The purpose of the present study is to establish a score model that allows inexperienced clinician to make a preliminary judgment regarding GGNs on the basis of CT imaging features. Based on the VBV Score, if a pulmonary GGN got at least one point, in other words, had at least one morphological characteristic we describe, we considered that the GGN be malignant. On the contrary, if the score is zero, the GGN is likely to be benign. In order to facilitate the popularization and application of this scoring model, we named it the VBV Score. Features included in this study such as vacuole sign, air bronchogram, and intra-nodular vessel sign are easier to observe than well-defined margin, lobulation and speculation sign for patients with early-stage lung cancer, which may reduce the error caused by subjective judgment. Besides, the specificity performs good (80.6%), while our model has high sensitivity (95.6%), which is better than previous GGN predictive models with a sensitivity of 93.4% and a specificity of 66.7% [26]. For GGNs, improving specificity and reducing false-positive patients is particularly important, which can avoid overtreatment. For patients who have not been diagnosed with malignant nodules, as long as they are regularly followed up, treatment will not be delayed.
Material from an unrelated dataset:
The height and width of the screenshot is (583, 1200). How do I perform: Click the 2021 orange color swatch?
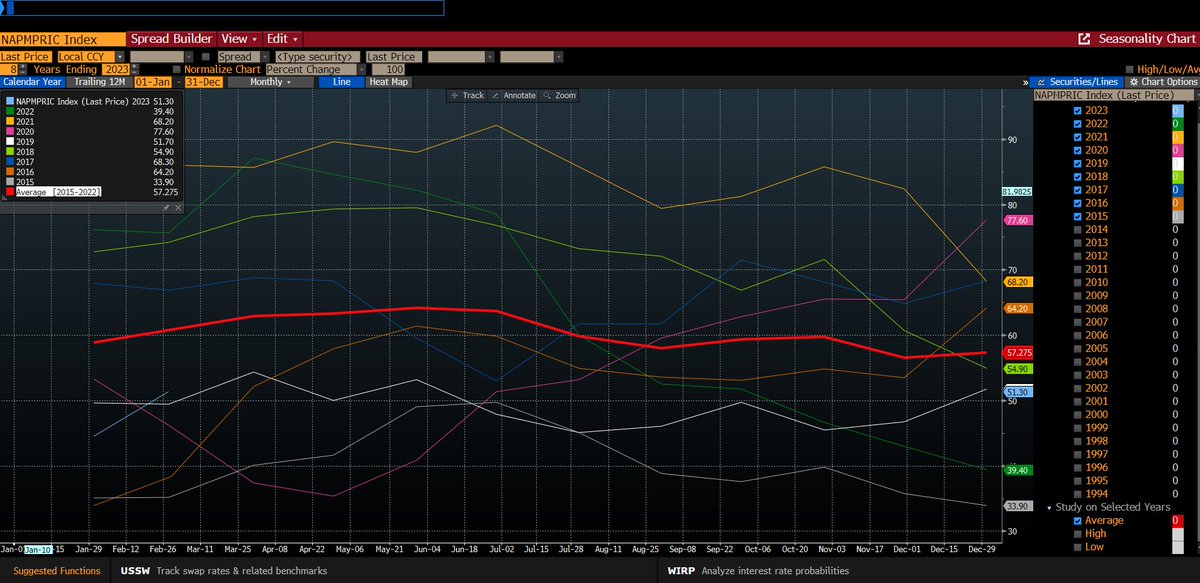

However, there are still several limitations. First, this is a multi-center retrospective study. All the cases we collected were considered to be malignant nodules and required pulmonary surgery after a period of follow-up, making the majority of benign cases already screened out. Moreover, it may increase the proportion of benign nodules that all the 574 patients we analyzed underwent preoperative CT-assisted HOOK-WIRE puncture to locate nodules. Both of these can lead to selection bias. Another limitation is that while the scoring model established in this study is accurate, we should recognize that, for now, the model can only be used as an auxiliary tool to help assessing GGNs. In the future, we hope to conduct a prospective multicenter study to further verify the value of VBV Score in the differential diagnosis of benign and malignant GGNs.